1. Keep cost of customer acquisition low by focusing on a concentrated industry
Focusing on one industry allowed Veeva to quickly reach a tipping point and generate $129.5 million in revenues in year five of its existence. At the time of the IPO in August 2013, they served approximately 170 life sciences customers, including 33 of the top 50 pharma companies. Since the pharma industry is highly concentrated, it has been estimated that it only takes 80 customers to dominate the market. In fact, in 2013, Veeva’s top 10 customers accounted for 54% of total revenues.
2. Lower the execution risk by signing up industry experts
There was nothing generic about the Veeva board of directors: Two angel investors provided more than 35 years of deep software life sciences expertise gained at Siebel, Oracle and Pharmasystems. They also brought in the future president of the company, and their inside knowledge helped significantly increase the deal win rate and shorten the sales cycle. The CEO and the lead investor both gained deep Software-as-a Service experience at the platform businesses of Peoplesoft and Salesforce.com.
3. Focus on the application by leveraging existing technology platforms
Veeva decided to build its sales automation software on Salesforce’s force.com platform. Leveraging Salesforce’s investment allowed Veeva to replace upfront platform development efforts with operating expenses linked to revenues. However, the non-compete agreement prevents Veeva from selling sales automation to other industry verticals: Veeva is only allowed to use the Salesforce platform to sell sales automation solutions to drug makers in the pharmaceutical and biotechnology industries. Veeva had to develop their proprietary Veeva Vault and Veeva Network to expand their offering beyond sales automation.

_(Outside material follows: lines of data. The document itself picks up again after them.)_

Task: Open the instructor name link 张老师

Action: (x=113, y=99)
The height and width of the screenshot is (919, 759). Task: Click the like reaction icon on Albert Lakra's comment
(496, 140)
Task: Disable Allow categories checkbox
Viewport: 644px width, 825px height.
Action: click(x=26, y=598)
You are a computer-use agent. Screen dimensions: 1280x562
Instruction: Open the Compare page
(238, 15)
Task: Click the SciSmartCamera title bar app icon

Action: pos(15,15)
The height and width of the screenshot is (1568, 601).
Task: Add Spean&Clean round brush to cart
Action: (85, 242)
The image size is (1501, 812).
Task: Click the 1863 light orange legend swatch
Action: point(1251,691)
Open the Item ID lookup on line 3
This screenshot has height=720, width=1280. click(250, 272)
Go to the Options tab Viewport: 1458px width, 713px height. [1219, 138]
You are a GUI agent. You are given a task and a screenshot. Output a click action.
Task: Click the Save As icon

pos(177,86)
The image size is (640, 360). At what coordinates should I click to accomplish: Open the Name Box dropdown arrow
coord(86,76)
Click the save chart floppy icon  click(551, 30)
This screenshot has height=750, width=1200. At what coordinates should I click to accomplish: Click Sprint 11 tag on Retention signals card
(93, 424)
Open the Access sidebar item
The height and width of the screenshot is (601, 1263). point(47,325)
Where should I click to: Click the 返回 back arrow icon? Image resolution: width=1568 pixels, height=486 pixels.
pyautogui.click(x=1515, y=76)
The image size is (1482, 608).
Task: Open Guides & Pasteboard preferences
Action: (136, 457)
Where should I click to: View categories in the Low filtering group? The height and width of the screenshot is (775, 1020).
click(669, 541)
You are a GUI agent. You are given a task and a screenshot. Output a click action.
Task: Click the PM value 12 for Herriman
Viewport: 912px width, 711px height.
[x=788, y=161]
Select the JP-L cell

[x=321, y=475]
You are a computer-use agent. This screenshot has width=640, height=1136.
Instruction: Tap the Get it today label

4. Play in an industry with high barriers to entry for horizontal software providers
The life science industry’s highly regulated environment requires industry specific functionality for areas such as sales and marketing, new drug submissions,and quality management, which in turn limits the attractiveness and raises the barriers to entry for horizontal software providers. As a competitive analysis has shown, the sales automation market for life sciences was dominated by products and services from Siebel and Cegedim. Veeva essentially replaced Siebel with a product that offered a more features and a mobile app at a lower price.
Using these four levers, Veeva was able to achieve profitability after year three. Gross profit margins were 58% of revenues in 2012, and net income reached 14%.
Can other start-ups replicate this strategy? Veeva's success in life science sales automation was likely a one of a kind event. While there may not be any opportunities left in sales automation, there may be other lines of business in global, complex and heavily regulated industries where on premise legacy software is ready to be replaced by on demand applications built on a general technology platform.